Quick summary of some tweets in response to this article about how hard news is moving behind paywalls

https://www.axios.com/media-startups-subscriptions-elite-401b9309-404e-482b-9e23-718f9daea3a6.html

The tone of the articles is that journalism is moving to paywalls so the poor underprivileged folks will be denied all this valuable journalism, and suffer as a result.

If the mass population were to be denied access to journalism, that would be about the best thing that could possibly happen, but of course it is not conceivable. They will continue to get what they want to consume; the stuff that is moving behind paywalls is the niche stuff that the profitable mass media no long sees a reason to subsidise.

Nevertheless, that is significant and could have large effects in the long run. I wrote about some of the issues a decade ago, when I reviewed “Flat Earth News”.

Mass-market news is primarily entertainment. Most people watch news to engage their minds and have something to talk about, not because they actually benefit from the information. (see also: Politics as Entertainment).

There is a long tradition, though never dominant and much reduced in recent decades, of including true information in news media. This was a product of paternalism, idealism, and the fact that actual news was kicking around anyway and was easy to throw in.

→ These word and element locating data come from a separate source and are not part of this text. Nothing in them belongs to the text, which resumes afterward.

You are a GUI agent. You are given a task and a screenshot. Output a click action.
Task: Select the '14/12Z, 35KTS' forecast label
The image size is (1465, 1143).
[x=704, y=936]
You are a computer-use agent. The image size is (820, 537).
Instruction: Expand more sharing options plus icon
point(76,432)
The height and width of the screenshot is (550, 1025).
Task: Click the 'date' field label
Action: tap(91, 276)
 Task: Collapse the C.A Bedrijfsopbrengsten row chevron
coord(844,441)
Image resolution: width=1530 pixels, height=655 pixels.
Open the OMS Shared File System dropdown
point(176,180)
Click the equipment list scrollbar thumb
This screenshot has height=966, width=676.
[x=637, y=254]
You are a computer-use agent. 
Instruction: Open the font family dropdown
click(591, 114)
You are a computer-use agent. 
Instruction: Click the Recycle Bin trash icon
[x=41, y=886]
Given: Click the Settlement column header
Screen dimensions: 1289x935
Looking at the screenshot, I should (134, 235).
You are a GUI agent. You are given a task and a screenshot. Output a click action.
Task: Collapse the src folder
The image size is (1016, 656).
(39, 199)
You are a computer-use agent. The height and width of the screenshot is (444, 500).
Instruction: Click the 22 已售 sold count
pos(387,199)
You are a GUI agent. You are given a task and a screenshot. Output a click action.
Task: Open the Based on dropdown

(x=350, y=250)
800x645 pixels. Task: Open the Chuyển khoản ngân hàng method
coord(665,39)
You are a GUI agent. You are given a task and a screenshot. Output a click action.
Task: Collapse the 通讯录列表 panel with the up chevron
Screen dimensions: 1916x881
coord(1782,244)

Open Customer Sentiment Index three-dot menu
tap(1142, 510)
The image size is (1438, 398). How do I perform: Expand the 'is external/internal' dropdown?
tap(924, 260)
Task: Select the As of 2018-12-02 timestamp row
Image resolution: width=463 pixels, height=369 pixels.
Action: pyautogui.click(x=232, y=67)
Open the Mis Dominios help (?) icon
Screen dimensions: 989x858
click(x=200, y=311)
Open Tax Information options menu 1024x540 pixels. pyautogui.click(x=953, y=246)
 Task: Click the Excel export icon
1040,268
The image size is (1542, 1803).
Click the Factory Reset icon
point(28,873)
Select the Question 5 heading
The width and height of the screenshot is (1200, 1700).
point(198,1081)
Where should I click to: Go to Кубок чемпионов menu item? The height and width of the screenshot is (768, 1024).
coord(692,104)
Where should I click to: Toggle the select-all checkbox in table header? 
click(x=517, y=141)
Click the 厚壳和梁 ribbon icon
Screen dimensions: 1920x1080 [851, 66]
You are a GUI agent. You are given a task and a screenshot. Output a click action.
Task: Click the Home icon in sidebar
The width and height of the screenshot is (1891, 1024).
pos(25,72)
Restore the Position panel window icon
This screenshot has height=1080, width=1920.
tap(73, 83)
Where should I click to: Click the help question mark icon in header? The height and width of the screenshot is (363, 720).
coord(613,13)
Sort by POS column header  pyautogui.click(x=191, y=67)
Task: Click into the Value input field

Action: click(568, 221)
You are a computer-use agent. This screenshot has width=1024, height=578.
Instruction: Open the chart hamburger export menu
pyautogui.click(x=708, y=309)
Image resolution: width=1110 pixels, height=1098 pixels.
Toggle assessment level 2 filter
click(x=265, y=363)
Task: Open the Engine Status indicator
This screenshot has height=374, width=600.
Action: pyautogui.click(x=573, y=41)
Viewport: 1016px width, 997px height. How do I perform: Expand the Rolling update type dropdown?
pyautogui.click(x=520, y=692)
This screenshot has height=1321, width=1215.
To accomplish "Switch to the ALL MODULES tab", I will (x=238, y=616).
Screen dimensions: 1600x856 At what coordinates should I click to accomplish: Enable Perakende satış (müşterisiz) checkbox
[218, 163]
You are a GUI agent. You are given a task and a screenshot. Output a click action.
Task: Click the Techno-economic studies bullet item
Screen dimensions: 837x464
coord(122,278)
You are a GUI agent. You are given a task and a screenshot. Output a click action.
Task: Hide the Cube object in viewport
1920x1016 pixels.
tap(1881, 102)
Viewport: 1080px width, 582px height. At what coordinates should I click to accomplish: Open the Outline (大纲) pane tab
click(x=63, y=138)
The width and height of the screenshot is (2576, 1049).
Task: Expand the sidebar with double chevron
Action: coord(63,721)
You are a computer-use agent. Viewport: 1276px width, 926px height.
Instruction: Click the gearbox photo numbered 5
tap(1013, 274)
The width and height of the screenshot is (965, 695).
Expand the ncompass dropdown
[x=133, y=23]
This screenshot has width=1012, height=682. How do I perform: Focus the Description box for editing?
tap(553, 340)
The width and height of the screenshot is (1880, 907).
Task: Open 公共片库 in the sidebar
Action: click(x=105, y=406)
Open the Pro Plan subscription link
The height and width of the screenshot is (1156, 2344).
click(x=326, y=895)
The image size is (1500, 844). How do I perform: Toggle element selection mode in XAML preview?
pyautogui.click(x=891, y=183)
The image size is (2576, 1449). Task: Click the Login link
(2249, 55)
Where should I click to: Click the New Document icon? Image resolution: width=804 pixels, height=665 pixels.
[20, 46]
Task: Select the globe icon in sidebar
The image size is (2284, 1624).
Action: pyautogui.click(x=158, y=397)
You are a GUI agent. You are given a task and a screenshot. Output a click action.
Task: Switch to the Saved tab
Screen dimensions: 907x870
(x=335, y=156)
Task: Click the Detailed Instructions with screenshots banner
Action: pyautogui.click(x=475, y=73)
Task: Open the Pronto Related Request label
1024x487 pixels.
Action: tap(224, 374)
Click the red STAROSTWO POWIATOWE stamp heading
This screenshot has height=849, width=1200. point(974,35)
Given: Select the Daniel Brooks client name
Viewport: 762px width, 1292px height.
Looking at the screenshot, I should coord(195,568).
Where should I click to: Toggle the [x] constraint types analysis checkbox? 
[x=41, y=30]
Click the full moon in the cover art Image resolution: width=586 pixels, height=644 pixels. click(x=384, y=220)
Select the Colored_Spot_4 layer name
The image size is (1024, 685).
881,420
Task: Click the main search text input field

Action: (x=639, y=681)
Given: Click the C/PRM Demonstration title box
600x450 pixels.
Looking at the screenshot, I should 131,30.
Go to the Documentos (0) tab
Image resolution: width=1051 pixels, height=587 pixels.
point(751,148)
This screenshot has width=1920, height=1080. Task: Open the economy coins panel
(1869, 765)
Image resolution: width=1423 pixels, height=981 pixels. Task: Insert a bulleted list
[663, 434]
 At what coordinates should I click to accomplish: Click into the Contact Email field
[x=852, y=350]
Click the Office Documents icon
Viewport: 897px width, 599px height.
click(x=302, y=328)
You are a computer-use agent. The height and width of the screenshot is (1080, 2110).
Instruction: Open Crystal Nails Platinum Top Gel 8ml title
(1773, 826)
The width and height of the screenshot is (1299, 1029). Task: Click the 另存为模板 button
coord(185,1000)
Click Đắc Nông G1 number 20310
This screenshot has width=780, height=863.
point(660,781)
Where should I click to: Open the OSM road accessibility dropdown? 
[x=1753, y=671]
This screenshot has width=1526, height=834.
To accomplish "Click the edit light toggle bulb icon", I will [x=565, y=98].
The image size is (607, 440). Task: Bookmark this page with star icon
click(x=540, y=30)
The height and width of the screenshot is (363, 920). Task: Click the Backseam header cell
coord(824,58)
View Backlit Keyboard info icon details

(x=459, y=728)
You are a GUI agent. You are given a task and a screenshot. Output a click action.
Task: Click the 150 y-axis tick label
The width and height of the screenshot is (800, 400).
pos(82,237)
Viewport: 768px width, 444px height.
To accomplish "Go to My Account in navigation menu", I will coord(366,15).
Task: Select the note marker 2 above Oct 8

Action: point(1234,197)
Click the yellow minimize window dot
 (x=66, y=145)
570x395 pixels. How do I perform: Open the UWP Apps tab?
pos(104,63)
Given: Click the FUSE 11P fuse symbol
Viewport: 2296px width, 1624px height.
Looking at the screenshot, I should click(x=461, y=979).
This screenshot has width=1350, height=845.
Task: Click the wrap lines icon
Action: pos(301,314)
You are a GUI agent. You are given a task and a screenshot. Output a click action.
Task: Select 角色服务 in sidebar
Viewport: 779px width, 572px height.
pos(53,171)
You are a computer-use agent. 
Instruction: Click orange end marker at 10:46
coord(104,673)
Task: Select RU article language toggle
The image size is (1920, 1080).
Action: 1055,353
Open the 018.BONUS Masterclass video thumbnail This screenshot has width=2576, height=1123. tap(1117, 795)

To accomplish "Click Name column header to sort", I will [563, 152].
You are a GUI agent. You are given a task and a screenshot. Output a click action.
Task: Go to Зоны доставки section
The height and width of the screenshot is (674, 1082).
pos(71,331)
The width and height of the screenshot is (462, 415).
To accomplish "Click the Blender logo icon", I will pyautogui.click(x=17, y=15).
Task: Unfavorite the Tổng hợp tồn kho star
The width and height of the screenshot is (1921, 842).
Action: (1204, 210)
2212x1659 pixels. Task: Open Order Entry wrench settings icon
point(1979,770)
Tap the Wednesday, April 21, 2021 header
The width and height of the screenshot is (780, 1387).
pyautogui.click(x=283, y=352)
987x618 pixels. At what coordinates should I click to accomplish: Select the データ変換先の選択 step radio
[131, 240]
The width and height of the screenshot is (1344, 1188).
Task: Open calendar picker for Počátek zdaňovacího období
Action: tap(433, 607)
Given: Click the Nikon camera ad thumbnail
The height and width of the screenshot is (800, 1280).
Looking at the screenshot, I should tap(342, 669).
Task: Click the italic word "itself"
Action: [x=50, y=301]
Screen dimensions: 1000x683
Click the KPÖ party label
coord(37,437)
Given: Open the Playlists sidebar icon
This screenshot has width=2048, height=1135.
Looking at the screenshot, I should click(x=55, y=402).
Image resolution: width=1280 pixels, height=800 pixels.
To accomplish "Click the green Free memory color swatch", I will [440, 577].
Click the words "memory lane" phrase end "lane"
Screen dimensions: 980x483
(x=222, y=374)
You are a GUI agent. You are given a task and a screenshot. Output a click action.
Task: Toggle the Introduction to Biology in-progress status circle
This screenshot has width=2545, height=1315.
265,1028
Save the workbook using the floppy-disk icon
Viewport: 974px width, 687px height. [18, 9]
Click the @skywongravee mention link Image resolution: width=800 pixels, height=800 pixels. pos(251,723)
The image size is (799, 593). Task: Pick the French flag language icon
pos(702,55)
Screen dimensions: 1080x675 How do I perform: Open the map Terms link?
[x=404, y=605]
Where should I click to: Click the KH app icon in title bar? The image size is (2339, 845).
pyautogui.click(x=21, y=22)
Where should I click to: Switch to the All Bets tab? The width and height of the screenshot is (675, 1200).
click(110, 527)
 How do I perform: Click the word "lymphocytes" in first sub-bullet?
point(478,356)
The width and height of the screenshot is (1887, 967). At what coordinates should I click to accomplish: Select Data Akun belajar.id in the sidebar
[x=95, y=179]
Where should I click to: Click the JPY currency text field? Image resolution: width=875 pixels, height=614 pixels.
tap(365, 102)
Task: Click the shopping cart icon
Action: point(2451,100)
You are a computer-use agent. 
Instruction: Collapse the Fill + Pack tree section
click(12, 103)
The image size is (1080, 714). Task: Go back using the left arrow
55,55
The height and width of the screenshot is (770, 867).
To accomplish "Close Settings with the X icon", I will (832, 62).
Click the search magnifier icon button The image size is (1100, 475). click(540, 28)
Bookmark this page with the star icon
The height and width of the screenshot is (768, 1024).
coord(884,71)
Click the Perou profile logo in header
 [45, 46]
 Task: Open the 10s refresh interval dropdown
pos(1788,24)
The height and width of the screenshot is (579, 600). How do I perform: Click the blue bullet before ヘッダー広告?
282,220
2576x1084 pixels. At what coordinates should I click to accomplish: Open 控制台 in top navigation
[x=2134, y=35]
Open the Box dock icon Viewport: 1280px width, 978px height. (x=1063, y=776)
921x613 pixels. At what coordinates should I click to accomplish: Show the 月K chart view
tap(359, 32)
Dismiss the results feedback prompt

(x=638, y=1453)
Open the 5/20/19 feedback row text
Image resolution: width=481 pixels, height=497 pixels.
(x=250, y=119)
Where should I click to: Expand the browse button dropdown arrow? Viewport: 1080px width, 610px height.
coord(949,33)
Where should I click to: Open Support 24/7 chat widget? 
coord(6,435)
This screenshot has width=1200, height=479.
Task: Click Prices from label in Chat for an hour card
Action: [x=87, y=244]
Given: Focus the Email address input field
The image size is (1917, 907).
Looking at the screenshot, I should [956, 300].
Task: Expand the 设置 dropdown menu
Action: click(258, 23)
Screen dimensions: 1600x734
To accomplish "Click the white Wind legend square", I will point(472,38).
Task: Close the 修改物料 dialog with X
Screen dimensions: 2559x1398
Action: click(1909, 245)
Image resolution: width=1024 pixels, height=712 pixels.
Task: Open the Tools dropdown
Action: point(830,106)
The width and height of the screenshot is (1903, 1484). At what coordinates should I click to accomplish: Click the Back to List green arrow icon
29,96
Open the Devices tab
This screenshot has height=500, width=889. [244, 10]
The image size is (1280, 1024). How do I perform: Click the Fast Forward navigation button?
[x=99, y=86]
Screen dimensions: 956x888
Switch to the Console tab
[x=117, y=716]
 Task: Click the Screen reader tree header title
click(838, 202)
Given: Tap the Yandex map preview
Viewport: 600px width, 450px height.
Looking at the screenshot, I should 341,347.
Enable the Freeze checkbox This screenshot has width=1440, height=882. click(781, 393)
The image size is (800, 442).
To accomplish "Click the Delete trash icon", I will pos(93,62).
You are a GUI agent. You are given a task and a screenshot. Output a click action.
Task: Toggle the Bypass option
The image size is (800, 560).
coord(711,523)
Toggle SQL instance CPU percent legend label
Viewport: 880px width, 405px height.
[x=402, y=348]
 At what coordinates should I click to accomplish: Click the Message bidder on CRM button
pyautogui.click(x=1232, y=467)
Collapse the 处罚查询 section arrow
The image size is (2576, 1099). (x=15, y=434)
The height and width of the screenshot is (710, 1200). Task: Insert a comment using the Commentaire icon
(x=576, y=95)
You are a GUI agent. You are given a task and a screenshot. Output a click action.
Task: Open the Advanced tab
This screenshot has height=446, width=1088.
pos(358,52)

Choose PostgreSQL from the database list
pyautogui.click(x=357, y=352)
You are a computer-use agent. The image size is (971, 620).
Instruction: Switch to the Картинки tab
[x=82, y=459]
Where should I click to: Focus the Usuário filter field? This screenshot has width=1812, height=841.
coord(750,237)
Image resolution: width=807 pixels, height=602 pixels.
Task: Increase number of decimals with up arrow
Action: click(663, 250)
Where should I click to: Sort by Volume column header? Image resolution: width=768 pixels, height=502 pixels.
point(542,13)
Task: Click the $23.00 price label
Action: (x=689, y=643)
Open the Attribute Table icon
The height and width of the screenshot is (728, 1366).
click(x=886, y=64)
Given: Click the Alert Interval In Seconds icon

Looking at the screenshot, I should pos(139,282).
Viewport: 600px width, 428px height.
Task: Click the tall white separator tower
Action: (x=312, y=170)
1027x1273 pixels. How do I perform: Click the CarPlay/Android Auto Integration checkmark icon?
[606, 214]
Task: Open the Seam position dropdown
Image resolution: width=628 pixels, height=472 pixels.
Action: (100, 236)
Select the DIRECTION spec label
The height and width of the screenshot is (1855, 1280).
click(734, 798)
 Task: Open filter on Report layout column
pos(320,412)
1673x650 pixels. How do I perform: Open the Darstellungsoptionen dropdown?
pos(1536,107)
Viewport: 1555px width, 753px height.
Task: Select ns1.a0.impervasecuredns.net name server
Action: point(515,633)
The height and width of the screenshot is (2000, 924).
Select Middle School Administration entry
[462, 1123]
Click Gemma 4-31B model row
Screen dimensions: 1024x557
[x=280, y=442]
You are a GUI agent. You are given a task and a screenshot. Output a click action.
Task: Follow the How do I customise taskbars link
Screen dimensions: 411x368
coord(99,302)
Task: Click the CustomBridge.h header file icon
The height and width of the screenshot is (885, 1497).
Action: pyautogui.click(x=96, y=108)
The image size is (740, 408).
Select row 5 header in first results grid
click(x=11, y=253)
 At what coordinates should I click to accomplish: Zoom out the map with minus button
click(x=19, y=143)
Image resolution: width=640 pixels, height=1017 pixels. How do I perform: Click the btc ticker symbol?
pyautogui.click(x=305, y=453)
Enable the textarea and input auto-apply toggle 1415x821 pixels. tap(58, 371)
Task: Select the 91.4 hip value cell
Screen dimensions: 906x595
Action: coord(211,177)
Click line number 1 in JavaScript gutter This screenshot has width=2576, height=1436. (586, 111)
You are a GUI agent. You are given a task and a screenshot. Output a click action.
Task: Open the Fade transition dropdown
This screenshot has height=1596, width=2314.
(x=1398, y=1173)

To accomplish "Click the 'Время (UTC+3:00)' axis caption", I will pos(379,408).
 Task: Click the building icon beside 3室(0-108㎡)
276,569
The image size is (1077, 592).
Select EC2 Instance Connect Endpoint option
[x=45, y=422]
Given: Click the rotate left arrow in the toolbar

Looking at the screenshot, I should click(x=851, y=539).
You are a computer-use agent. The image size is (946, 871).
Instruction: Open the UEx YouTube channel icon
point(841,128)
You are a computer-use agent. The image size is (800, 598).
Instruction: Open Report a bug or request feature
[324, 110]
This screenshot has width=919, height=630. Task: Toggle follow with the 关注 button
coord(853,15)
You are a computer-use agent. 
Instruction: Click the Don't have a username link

There has always been a minority of news consumers who actually need true information from the news for practical reasons. They used to be served by the same media industry as the mass market. (Not necessarily the same publications, but the same organisations and meta-organisations of media).

When the same industry produced facts for the minority and entertainment for the majority, that made it cheap to include facts in entertainment. If it bifurcates, the infotainment side will no longer have access to or focus on true information.

It is not clear that “premium news” of the type described in the axios piece is the factual news I am discussing, as opposed to just being a market segment of infotainment. It might be, but “business intelligence” services are more obvious candidates.

The “factual news consumers” I am thinking of are primarily business and government. If you want to know what is really going on in the world today, in order to make business decisions, do you read a daily newspaper or watch TV news? I don’t think so — you read specialised industry analyses.